C'est, au contraire, il semble, lorsque vient ce désir de ne plus remplir l'espace que pourrait apparaître le don d'approcher au plus près le vivant et nous pouvons alors imaginer comment les hommes pourraient communiquer entre eux en se laissant porter par l'espace en admettant qu'ils consentent à écouter plus qu'ils ne parlent... Ce ne serait pas sans vertige de voir surgir alors des possibilités qui sans doute nous dépassent. Il y a là, je crois, comme dans ce commentaire, une sorte de paradoxe. Comment communiquer cela exactement, sans abuser de la parole ?
On dirait que l'oreille s'est encore un peu atrophiée tandis que l'encre n'a cessé de couler (sur ?) nos ponts, nos collines, nos vallées.

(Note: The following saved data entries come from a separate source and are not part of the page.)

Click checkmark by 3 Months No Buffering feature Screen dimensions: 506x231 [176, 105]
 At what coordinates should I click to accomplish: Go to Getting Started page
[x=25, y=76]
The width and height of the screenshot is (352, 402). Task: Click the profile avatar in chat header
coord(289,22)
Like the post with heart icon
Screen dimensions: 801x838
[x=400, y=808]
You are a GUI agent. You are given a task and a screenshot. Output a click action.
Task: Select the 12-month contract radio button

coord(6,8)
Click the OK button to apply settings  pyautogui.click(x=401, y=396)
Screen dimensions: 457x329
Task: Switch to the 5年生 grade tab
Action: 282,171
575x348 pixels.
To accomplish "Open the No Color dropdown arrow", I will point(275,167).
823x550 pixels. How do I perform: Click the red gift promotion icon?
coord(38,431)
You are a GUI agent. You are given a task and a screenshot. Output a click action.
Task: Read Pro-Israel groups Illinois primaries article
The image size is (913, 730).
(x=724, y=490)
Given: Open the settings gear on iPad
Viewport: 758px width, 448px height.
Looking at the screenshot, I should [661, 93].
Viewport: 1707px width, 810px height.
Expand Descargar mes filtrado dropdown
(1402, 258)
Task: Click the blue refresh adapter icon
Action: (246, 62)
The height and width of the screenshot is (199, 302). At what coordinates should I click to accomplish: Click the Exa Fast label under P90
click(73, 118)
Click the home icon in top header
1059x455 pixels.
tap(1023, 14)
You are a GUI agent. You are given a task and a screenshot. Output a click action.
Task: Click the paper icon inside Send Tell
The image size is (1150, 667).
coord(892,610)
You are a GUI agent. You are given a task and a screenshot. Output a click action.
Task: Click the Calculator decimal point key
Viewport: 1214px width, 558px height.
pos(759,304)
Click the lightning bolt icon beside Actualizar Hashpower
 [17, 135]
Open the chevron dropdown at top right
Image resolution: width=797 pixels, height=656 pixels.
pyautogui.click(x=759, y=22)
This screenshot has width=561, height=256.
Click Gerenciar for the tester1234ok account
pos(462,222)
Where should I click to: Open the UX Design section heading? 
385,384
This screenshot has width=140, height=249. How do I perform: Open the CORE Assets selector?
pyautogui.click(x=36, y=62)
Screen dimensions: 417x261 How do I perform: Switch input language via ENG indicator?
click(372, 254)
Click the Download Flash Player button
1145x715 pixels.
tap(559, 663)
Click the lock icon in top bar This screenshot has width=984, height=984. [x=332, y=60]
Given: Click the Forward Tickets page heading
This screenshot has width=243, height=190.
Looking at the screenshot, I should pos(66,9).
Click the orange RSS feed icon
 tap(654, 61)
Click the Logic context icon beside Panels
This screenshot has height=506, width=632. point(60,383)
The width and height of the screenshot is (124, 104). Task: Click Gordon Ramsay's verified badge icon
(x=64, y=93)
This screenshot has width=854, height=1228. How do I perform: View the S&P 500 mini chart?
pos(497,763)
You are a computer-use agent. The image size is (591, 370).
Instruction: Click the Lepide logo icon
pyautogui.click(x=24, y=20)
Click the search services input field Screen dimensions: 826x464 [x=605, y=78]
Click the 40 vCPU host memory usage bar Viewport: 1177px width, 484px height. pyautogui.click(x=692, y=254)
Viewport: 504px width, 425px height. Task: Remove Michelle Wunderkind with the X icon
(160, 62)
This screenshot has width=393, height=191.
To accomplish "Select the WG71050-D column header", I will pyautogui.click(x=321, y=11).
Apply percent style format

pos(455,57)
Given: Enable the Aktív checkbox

Mais votre texte offre un beau grain qui veille à ne pas laisser gagner le désert, même si le désert est avancé et qu'on sait bien qu'un jour il nous laissera sans voix.
En attendant, ce texte est là, "présent" à tous les sens du terme, le mot, le son et le silence réveillant au delà du sens des entretiens magiques ou peut-être cette part très ancienne presque oubliée qu'un "autre", écrivant des silences et tâchant de "fixer des vertiges" dans sa nuit, appelait "Alchimie du verbe"...
Merci infiniment, Solko.

Écrit par : Louis | mercredi, 20 juin 2012

La parole est d'argent et le Louis est d'or

Écrit par : solko | mercredi, 20 juin 2012

Le louis dort. Bon anniversaire, Solko.

Écrit par : Louis | mercredi, 20 juin 2012

Les commentaires sont fermés.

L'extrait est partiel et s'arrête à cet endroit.